*** Data excerpts ***
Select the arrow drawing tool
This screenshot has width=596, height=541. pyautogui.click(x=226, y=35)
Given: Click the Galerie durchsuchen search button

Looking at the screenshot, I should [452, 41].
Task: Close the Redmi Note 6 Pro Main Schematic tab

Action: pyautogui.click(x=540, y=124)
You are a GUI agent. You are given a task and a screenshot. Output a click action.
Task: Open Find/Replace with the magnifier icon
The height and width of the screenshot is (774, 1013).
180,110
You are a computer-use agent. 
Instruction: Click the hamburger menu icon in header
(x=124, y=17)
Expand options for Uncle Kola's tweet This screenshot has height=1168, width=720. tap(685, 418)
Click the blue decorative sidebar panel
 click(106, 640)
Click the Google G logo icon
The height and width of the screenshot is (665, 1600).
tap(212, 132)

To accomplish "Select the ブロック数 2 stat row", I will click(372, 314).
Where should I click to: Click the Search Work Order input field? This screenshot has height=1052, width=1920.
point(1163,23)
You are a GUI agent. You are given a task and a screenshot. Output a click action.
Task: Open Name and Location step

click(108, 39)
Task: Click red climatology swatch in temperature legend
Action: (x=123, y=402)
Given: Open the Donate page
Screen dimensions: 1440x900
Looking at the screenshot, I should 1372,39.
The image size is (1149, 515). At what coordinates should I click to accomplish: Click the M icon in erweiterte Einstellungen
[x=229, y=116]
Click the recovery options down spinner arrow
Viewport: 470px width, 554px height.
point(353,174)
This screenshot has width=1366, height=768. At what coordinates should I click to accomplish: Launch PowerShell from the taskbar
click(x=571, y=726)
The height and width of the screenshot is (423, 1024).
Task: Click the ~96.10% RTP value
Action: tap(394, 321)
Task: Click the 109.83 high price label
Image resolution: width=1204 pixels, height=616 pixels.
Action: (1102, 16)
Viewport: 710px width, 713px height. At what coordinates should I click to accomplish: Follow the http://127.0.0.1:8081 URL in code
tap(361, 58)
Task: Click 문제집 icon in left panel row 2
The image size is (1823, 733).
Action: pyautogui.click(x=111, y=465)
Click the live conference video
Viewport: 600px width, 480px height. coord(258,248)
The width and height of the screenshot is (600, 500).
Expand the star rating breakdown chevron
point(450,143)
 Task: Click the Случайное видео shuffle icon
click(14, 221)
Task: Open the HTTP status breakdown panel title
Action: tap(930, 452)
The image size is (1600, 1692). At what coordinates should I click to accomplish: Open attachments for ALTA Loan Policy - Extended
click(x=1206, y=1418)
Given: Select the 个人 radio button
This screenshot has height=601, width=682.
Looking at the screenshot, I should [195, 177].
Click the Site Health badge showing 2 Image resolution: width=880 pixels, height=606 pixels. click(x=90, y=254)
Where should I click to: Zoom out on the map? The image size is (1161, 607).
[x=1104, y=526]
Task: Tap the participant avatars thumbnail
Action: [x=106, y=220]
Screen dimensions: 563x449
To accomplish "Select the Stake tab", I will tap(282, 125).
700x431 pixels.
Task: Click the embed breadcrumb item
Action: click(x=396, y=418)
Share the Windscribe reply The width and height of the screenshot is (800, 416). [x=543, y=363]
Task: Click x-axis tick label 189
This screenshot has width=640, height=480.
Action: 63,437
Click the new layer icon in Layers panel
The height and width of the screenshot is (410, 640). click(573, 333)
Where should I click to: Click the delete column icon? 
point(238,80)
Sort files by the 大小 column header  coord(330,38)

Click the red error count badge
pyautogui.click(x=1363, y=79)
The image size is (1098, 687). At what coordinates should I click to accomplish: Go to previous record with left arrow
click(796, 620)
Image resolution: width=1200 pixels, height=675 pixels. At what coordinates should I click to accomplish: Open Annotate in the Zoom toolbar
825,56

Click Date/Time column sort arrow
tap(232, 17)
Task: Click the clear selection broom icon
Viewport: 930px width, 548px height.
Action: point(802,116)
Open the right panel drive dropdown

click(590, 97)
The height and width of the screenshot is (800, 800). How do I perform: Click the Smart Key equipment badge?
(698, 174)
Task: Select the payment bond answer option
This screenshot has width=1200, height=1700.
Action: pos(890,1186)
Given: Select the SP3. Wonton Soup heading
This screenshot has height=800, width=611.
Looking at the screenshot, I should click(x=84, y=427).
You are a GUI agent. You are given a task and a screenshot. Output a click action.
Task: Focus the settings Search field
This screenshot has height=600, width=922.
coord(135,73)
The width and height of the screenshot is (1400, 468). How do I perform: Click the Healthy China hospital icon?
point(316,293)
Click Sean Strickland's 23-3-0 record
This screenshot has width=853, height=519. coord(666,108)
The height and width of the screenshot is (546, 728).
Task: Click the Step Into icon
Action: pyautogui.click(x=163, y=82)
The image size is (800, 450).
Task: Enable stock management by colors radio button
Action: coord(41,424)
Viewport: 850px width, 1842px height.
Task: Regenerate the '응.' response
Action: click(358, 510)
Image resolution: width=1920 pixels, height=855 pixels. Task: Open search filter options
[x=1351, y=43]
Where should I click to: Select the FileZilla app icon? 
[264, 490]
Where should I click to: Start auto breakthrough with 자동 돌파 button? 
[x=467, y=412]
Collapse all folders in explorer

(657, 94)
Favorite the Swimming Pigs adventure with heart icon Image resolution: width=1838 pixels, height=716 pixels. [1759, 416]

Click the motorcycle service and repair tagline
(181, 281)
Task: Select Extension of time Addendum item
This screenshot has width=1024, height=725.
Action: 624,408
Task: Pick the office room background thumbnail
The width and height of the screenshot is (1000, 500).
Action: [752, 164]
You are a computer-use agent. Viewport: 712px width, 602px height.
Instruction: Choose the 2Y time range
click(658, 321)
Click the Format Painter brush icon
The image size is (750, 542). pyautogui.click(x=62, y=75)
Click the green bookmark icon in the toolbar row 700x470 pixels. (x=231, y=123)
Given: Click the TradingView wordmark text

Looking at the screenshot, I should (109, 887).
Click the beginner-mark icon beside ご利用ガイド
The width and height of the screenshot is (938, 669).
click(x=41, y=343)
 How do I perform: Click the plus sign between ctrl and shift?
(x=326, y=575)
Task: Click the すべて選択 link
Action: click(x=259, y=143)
***
Directions for this task:
All lines of the records above that carry the word "computer" should be listed.

Answer space:
You are a computer-use agent. 
You are a computer-use agent. Viewport: 712px width, 602px height.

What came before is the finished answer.